I understood what my grandson was telling me in bringing me to see the beauty of their flight. It was an honor to work with creatures who lived in the sky, so close to Adonai. If it was my fate to do so, it was not a burden but a gift. I turned and kissed Levi’s forehead and whispered a prayer of gratitude for all I still had.

THERE HAS BEEN talk about us ever since my son-in-law brought us here. People gazed at us trying to guess at the catastrophe in our family, convinced that even among the unfortunate, we deserved their pity because of my grandsons’ inability to speak. They know nothing more, only that we were driven out of our home, as they were, and that we chose to come here. We could have gone north toward Nazareth or Galilee, where the air was said to always be cool, where we might have begun a new life, searching out a village where no one knew of our bad luck. But my son-in-law was no longer a man who could live that way, settled into the practical matters of daily life. He was not about to herd goats, or find us a house made of stone in a town where we would walk to the well and cook our meals and forget what we had been through. He wanted revenge, nothing less. At Masada he had found what he was searching for, the company of men willing to die for what they believed in.

I don’t know how much time passed in the wilderness after God deserted us. Blessed is He who spoke, and the world came into being. Just as creation began with words so, too, did our world come apart in silence. None among us spoke. The boys because they could not, my son-in-law because he would not, myself because there were no words worth speaking aloud.

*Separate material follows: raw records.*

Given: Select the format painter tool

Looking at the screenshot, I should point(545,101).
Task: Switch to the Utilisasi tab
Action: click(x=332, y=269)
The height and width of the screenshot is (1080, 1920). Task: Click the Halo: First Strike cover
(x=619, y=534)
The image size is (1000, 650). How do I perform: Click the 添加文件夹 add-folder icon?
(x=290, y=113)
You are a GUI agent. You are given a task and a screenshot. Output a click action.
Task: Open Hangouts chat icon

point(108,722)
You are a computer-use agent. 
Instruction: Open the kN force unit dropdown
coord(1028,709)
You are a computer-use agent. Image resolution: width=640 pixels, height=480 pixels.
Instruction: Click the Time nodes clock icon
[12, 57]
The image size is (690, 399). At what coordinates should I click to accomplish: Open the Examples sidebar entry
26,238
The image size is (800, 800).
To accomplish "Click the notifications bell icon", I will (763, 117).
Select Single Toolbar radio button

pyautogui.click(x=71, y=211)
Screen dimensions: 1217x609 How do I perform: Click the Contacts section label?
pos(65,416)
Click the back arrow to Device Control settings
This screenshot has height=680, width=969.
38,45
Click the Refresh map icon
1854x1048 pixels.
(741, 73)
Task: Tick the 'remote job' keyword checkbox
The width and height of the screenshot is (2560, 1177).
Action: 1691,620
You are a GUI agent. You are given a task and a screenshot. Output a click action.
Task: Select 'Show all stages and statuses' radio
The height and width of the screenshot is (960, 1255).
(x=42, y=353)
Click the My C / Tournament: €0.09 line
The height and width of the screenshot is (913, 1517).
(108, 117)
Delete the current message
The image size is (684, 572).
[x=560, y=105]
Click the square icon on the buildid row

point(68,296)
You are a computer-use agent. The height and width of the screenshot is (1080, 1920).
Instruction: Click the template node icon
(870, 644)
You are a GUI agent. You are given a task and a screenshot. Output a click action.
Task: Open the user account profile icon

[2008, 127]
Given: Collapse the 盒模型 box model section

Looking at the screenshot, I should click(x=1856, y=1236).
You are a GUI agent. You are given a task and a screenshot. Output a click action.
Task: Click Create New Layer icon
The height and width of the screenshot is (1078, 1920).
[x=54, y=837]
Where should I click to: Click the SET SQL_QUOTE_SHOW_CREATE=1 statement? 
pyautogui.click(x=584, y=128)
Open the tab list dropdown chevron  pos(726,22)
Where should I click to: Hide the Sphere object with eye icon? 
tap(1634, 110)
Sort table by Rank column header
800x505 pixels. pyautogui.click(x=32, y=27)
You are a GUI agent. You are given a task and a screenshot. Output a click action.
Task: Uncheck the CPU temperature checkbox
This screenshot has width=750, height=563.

The world was broken, and there was only one road that remained, splayed open before us as if made of bones.

I understood that by making this mountain our destination, we were headed for a no-man’s-land, a place from which there was no return. We had been banished from the world as we’d known it. We had seen too much and lost too much to walk into another town and unload the few belongings we still had and start anew.

Here my son-in-law is called the Man from the Valley; he needs no more of a name than that. He lives in the barracks, but even his own brethren fear him. He will go headfirst into any battle, unafraid and unyielding, with the grim expression of one who is determined to face down the Angel of Death. He wields an ax, the only weapon he needs. He eschews armor. Take me down, he goads the angel, Mal’ach ha-Mavet. Take me if you can.

Some people say the Man from the Valley sleeps with his ax, that he loves it the way another man might love a woman, or a father adore his child. He, who was once a scholar called Yoav, is now as brutal and merciless as the angel Gabriel is said to be, for Gabriel stands at the left hand of God, the side of the righteous. His sword is made of fire, and his eyes are fire as well. If he appears before you, you can sink to your knees and beg for mercy, but you will most certainly burn.